* What is needed *
Give back the full data, unchanged and complete.

* Task data *
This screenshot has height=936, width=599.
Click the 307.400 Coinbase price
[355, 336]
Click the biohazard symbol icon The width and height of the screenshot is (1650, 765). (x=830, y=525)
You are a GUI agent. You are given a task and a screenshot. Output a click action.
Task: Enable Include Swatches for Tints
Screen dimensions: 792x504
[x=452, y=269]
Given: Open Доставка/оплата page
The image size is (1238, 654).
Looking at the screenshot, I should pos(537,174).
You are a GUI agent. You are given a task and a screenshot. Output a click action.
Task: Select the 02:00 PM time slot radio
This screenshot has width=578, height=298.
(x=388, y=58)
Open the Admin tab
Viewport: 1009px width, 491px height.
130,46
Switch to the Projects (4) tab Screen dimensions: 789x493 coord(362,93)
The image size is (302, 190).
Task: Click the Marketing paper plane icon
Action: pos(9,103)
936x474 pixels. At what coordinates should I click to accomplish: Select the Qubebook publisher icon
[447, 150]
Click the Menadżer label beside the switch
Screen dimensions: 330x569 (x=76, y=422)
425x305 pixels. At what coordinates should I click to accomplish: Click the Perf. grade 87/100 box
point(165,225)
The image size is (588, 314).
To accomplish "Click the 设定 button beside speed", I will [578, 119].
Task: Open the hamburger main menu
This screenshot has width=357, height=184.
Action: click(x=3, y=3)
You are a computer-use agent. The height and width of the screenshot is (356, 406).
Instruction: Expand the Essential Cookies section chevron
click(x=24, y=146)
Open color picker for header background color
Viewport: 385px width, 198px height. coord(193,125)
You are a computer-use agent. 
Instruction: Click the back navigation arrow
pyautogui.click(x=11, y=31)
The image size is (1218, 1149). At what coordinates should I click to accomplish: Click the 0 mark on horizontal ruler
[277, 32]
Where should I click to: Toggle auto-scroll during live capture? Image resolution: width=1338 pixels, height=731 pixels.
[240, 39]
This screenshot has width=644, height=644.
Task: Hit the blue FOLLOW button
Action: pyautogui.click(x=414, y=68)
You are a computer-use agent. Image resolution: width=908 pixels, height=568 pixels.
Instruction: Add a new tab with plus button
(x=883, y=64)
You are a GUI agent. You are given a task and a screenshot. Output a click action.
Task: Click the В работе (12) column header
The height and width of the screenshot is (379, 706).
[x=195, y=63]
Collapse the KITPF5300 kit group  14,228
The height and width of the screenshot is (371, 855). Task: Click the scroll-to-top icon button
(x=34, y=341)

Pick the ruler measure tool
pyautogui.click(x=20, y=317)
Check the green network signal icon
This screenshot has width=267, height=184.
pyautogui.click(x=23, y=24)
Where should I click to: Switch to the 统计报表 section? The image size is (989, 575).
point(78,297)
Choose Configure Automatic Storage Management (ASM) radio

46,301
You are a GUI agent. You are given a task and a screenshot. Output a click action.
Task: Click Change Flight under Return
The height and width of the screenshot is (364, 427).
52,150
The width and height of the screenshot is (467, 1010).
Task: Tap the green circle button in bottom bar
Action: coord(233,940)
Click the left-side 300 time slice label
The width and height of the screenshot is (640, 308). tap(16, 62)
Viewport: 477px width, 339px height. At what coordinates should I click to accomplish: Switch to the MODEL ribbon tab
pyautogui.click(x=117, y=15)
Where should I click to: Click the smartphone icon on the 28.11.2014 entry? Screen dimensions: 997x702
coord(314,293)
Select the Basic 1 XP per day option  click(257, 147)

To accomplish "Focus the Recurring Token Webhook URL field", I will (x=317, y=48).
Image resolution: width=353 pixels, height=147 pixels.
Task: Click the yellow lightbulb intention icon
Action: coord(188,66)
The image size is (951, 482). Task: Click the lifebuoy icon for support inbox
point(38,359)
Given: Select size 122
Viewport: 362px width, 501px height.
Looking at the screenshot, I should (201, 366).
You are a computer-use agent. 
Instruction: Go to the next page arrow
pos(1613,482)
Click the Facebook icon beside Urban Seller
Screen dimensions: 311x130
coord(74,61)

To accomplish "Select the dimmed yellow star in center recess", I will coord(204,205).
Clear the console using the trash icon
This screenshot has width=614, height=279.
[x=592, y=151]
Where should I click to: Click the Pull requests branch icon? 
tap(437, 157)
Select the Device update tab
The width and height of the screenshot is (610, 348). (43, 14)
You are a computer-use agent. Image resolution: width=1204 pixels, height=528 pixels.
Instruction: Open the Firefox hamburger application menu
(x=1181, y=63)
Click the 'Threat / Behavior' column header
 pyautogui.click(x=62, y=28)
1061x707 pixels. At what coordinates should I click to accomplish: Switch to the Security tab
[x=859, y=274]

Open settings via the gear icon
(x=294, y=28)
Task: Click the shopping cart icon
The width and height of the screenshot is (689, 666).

* Answer to the exercise *
This screenshot has height=936, width=599.
Click the 307.400 Coinbase price
[355, 336]
Click the biohazard symbol icon The width and height of the screenshot is (1650, 765). (x=830, y=525)
You are a GUI agent. You are given a task and a screenshot. Output a click action.
Task: Enable Include Swatches for Tints
Screen dimensions: 792x504
[x=452, y=269]
Given: Open Доставка/оплата page
The image size is (1238, 654).
Looking at the screenshot, I should pos(537,174).
You are a GUI agent. You are given a task and a screenshot. Output a click action.
Task: Select the 02:00 PM time slot radio
This screenshot has width=578, height=298.
(x=388, y=58)
Open the Admin tab
Viewport: 1009px width, 491px height.
130,46
Switch to the Projects (4) tab Screen dimensions: 789x493 coord(362,93)
The image size is (302, 190).
Task: Click the Marketing paper plane icon
Action: pos(9,103)
936x474 pixels. At what coordinates should I click to accomplish: Select the Qubebook publisher icon
[447, 150]
Click the Menadżer label beside the switch
Screen dimensions: 330x569 (x=76, y=422)
425x305 pixels. At what coordinates should I click to accomplish: Click the Perf. grade 87/100 box
point(165,225)
The image size is (588, 314).
To accomplish "Click the 设定 button beside speed", I will [578, 119].
Task: Open the hamburger main menu
This screenshot has width=357, height=184.
Action: click(x=3, y=3)
You are a computer-use agent. The height and width of the screenshot is (356, 406).
Instruction: Expand the Essential Cookies section chevron
click(x=24, y=146)
Open color picker for header background color
Viewport: 385px width, 198px height. coord(193,125)
You are a computer-use agent. 
Instruction: Click the back navigation arrow
pyautogui.click(x=11, y=31)
The image size is (1218, 1149). At what coordinates should I click to accomplish: Click the 0 mark on horizontal ruler
[277, 32]
Where should I click to: Toggle auto-scroll during live capture? Image resolution: width=1338 pixels, height=731 pixels.
[240, 39]
This screenshot has width=644, height=644.
Task: Hit the blue FOLLOW button
Action: pyautogui.click(x=414, y=68)
You are a computer-use agent. Image resolution: width=908 pixels, height=568 pixels.
Instruction: Add a new tab with plus button
(x=883, y=64)
You are a GUI agent. You are given a task and a screenshot. Output a click action.
Task: Click the В работе (12) column header
The height and width of the screenshot is (379, 706).
[x=195, y=63]
Collapse the KITPF5300 kit group  14,228
The height and width of the screenshot is (371, 855). Task: Click the scroll-to-top icon button
(x=34, y=341)

Pick the ruler measure tool
pyautogui.click(x=20, y=317)
Check the green network signal icon
This screenshot has width=267, height=184.
pyautogui.click(x=23, y=24)
Where should I click to: Switch to the 统计报表 section? The image size is (989, 575).
point(78,297)
Choose Configure Automatic Storage Management (ASM) radio

46,301
You are a GUI agent. You are given a task and a screenshot. Output a click action.
Task: Click Change Flight under Return
The height and width of the screenshot is (364, 427).
52,150
The width and height of the screenshot is (467, 1010).
Task: Tap the green circle button in bottom bar
Action: coord(233,940)
Click the left-side 300 time slice label
The width and height of the screenshot is (640, 308). tap(16, 62)
Viewport: 477px width, 339px height. At what coordinates should I click to accomplish: Switch to the MODEL ribbon tab
pyautogui.click(x=117, y=15)
Where should I click to: Click the smartphone icon on the 28.11.2014 entry? Screen dimensions: 997x702
coord(314,293)
Select the Basic 1 XP per day option  click(257, 147)

To accomplish "Focus the Recurring Token Webhook URL field", I will (x=317, y=48).
Image resolution: width=353 pixels, height=147 pixels.
Task: Click the yellow lightbulb intention icon
Action: coord(188,66)
The image size is (951, 482). Task: Click the lifebuoy icon for support inbox
point(38,359)
Given: Select size 122
Viewport: 362px width, 501px height.
Looking at the screenshot, I should (201, 366).
You are a computer-use agent. 
Instruction: Go to the next page arrow
pos(1613,482)
Click the Facebook icon beside Urban Seller
Screen dimensions: 311x130
coord(74,61)

To accomplish "Select the dimmed yellow star in center recess", I will coord(204,205).
Clear the console using the trash icon
This screenshot has width=614, height=279.
[x=592, y=151]
Where should I click to: Click the Pull requests branch icon? 
tap(437, 157)
Select the Device update tab
The width and height of the screenshot is (610, 348). (43, 14)
You are a computer-use agent. Image resolution: width=1204 pixels, height=528 pixels.
Instruction: Open the Firefox hamburger application menu
(x=1181, y=63)
Click the 'Threat / Behavior' column header
 pyautogui.click(x=62, y=28)
1061x707 pixels. At what coordinates should I click to accomplish: Switch to the Security tab
[x=859, y=274]

Open settings via the gear icon
(x=294, y=28)
Task: Click the shopping cart icon
The width and height of the screenshot is (689, 666).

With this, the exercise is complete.